====== Passage to read

Have you ever suffered because you sat through a really boring, abstract, incoherent, and disconnected sermon? Most of us have. Believe it or not, some people report that after enduring something like that, they decide never to go back to that particular church or any church at all. Sermons can make or break some people’s relationship with the church.

(The entire meditation can be read at Forward Day by Day.)

I have to be honest — my first reaction on receiving this was to think, “Well, that’s not something I wanted to get!” And immediately I was reminded of one Christmas when our children were quite young.

Our family tradition is to wait until Christmas morning to open our packages, so even if we’d been to the Midnight Mass we would rise early to see what Santa had brought. On the Christmas I recalled, our daughter rushed down the stairs from her second-floor room to the tree set up in our first-floor den and tore open the largest of her gifts, ripping to shreds the wrapping paper with obvious excitement. However, when she saw what was under the wrapping her expression changed to disappointment and she cried out, “That’s not what I wanted!” I don’t remember what she had wanted; I don’t even remember what we had given her. But I remember that reaction.

It got me to thinking about the reasons we give things to one another, the how of it and the why of it. What is the “theology of gift giving?” The gifts of the wise men to the Christ-child help us to explore that question.

The first element of such a theology would be the recognition that the giving of gifts is perfectly acceptable! There are some who teach that it is not, but we have plenty of examples in Scripture including, of course, the very story we are told in today’s gospel reading of the visitation of the Magi. More basically, we have God’s own example starting with the gift of life to plants, animals, and human beings as described in the Creation stories and exhibited most clearly in God’s self-giving in Jesus Christ. Generosity and charity are fundamental to an active Christian faith. Giving is the very thing that defines our belief: God-made-human gave himself entirely so that we might be free to give ourselves entirely back to God. As James said, “Every generous act of giving, with every perfect gift, is from above, coming down from the Father of lights.” (James 1:17, NRSV) Gift-giving, in a sense, is the purpose of the Incarnation, so it is something strongly encouraged.

============
====== Record extracts

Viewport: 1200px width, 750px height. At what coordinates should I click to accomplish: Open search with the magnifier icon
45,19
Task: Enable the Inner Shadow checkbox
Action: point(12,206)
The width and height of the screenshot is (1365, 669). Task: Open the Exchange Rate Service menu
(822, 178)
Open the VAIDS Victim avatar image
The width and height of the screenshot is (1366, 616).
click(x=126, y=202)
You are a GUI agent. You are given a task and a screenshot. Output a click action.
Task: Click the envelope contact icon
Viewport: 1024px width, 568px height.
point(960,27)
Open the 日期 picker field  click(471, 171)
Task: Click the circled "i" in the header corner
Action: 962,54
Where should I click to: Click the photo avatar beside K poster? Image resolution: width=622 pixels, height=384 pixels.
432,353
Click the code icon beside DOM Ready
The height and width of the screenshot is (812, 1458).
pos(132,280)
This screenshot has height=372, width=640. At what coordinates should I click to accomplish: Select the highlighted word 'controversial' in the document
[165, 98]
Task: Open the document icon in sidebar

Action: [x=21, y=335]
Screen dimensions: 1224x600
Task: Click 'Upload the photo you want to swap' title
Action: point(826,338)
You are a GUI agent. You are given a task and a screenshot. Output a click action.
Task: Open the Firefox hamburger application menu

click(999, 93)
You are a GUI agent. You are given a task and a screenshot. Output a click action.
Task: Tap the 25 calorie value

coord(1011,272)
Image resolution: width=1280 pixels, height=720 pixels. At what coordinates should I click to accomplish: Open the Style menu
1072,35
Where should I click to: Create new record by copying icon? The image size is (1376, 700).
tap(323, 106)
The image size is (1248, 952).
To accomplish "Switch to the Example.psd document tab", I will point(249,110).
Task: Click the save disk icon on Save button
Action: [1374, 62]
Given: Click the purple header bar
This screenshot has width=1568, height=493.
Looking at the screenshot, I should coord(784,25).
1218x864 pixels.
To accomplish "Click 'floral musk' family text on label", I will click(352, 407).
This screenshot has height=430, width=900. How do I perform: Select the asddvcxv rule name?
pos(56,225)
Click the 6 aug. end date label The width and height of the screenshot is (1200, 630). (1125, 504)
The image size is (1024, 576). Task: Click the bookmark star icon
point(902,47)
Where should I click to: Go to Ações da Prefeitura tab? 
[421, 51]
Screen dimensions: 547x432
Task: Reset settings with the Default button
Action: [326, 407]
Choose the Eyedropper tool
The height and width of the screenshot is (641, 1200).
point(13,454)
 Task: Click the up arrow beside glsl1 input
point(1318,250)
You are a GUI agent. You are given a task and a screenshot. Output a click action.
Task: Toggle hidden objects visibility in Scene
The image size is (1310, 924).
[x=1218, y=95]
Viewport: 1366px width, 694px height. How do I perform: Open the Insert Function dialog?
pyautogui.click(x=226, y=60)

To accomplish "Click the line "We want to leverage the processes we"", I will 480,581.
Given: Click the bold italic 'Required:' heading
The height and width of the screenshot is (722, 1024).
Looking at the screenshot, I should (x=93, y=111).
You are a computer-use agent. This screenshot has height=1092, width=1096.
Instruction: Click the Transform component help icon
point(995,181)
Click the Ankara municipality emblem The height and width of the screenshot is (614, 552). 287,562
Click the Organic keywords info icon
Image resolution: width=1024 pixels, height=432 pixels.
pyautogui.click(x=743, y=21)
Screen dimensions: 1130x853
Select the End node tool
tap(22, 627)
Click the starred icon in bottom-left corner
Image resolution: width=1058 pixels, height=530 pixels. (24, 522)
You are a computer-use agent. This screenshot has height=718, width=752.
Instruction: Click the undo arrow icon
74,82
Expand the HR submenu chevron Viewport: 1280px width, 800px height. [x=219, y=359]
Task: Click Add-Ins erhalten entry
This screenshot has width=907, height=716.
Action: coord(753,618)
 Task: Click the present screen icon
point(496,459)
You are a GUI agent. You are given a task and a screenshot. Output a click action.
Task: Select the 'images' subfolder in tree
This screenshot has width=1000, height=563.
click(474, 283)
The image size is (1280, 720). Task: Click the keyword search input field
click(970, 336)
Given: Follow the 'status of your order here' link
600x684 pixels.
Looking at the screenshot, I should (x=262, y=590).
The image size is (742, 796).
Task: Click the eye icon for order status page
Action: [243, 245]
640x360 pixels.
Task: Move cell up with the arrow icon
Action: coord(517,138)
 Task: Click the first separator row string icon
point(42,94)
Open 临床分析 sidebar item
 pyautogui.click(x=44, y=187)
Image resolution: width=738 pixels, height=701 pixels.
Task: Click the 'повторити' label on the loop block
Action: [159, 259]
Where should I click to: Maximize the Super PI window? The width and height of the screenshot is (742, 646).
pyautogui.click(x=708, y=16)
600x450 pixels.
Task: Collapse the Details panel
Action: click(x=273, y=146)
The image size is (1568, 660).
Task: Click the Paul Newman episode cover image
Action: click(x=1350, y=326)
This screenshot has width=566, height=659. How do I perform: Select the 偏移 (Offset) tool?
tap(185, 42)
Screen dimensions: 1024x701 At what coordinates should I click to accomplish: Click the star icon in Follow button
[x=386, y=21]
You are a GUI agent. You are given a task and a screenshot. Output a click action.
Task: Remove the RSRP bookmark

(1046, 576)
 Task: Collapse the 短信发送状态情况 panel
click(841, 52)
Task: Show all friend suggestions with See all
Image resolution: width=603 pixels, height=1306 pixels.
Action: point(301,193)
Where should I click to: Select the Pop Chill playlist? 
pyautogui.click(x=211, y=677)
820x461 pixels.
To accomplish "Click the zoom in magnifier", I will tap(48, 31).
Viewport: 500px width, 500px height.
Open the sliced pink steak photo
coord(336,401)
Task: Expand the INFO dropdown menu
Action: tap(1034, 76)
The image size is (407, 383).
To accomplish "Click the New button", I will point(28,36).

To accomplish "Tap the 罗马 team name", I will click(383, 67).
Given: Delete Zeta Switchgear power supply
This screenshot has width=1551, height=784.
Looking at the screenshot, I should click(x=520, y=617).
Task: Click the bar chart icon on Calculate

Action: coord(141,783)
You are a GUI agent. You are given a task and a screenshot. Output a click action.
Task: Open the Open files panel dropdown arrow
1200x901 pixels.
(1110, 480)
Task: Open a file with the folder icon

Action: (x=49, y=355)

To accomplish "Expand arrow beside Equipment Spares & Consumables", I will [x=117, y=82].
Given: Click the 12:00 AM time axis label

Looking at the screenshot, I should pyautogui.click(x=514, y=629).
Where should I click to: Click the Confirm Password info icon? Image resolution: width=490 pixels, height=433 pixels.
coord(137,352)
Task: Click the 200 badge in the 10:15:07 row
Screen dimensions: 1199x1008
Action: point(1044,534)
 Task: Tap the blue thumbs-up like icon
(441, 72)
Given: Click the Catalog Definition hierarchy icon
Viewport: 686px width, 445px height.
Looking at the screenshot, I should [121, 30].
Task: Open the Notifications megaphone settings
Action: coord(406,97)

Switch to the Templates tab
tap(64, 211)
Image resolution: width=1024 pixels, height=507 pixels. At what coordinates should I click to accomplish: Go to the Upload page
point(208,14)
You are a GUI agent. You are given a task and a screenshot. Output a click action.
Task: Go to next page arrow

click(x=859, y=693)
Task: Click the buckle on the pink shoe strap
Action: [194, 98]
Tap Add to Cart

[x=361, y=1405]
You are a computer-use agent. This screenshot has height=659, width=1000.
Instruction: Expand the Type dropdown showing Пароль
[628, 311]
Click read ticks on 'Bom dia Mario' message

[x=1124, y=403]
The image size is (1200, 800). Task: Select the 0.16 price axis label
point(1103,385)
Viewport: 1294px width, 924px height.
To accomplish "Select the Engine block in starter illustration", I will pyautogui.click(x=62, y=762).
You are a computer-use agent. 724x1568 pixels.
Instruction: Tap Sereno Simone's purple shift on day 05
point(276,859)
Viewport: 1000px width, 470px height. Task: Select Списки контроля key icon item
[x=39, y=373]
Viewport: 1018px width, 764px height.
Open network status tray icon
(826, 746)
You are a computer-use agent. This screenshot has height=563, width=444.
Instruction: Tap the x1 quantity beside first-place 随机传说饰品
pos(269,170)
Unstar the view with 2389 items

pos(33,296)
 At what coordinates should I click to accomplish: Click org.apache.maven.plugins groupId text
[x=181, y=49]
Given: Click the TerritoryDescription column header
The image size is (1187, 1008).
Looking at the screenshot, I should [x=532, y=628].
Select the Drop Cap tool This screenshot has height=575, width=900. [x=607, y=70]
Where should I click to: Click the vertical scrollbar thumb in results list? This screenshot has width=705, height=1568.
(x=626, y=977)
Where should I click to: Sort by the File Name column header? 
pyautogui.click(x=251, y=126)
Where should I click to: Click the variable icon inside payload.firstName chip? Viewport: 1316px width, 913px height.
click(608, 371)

============

Answer these questions using the passage on gift giving:
(a) When does the family wait to open their packages?
(b) In which room was the Christmas tree set up?
(c) According to the passage, what is, in a sense, the purpose of the Incarnation?
The lines have no connection to the passage.

(a) They wait until Christmas morning.
(b) It was set up in the first-floor den.
(c) Gift-giving is, in a sense, the purpose of the Incarnation.